Manusia terlalu larut dalam mengagumi senja yang telah pergi hingga lupa cara menyambut fajar yang pasti akan datang setiap hari.

Fajar adalah kesempatan untuk menilai diri sendiri tentang seberapa dekat diri kita dengan Allah. Seberapa besar kita menginginkan surga? Sanggupkah kita meninggalkan tempat tidur untuk kemudian segera bersujud kepada Allah? Tuhan pemilik semesta dan seisinya, Sang Maha Kuasa.

Pagi ini Arini bangun lebih pagi. Bukan lebih pagi, lebih tepatnya ia tak jenak tidur semalam. Ia hanya sanggup memejamkan mata tanpa tertidur hingga pukul tiga dinihari. Lantunan adzan subuh yang begitu lembut membangunkannya, teduhnya subuh menenteramkan hatinya yang dilanda gelisah semalaman.

Arini bangkit dari tidurnya, menyandarkan dirinya di ranjang. Matanya berkedip-kedip menatap jam dinding di kamarnya, pukul empat lebih lima belas menit. Ia usap wajahnya dengan perlahan.

"Tolong pergi dari ingatanku... Lenyaplah dari anganku..."

"Mengapa aku masih saja merindukanmu?"

"Rindu ini adalah parasit yang perlahan menggerogoti akal sehatku."
Ucapnya lirih.

Satu hal yang selalu membuatnya gelisah setiap malam, Shaka.
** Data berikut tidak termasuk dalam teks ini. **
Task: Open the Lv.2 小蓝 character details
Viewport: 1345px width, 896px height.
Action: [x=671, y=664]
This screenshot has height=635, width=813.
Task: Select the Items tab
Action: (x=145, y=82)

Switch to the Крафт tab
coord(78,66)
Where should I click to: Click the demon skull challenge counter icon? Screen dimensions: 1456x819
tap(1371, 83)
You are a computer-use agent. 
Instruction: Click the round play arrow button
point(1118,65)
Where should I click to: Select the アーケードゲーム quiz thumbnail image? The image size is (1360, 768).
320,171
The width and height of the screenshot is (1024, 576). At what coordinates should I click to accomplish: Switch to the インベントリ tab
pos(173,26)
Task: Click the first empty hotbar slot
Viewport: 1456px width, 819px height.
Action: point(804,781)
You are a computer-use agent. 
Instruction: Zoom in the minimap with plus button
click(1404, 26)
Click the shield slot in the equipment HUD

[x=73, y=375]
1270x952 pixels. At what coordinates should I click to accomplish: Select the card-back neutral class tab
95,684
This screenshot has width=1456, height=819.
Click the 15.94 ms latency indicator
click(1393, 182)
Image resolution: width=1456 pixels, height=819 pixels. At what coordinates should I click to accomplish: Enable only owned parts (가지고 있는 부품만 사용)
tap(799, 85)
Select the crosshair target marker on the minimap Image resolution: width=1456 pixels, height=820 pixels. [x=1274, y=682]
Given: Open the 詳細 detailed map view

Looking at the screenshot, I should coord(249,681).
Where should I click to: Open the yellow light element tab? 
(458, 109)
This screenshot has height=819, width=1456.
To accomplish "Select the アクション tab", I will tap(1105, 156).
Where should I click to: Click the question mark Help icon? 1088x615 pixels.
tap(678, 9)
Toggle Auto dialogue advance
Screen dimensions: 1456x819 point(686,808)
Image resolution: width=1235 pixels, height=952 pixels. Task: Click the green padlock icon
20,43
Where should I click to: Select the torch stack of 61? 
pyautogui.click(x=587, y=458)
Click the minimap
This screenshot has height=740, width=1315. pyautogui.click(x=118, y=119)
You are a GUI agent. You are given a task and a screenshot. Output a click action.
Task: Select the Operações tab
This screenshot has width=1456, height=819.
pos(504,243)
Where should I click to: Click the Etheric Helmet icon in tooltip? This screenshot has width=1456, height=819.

Dia lagi, dia lagi, tak ada yang lain.

Tiba-tiba nasihat Zahra mampir kembali dalam angannya, "Fitrah manusia adalah mendekat pada Allah, jika menjauh maka bersiap-siaplah untuk gelisah. Kalau kamu sedang gelisah tandanya kamu kurang dekat dengan Allah. Sholatlah, maka hatimu akan merasa lebih tenang."

"Astaghfirullah...." Arini beristighfar.
Ia bangkit dan mengambil wudhu di kamar mandi.

Ia pakai mukena birunya dan menggelar sajadah dengan warna senada menghadap kiblat. Ia siap menunaikan sholat sunnah fajar sebelum sholat subuh.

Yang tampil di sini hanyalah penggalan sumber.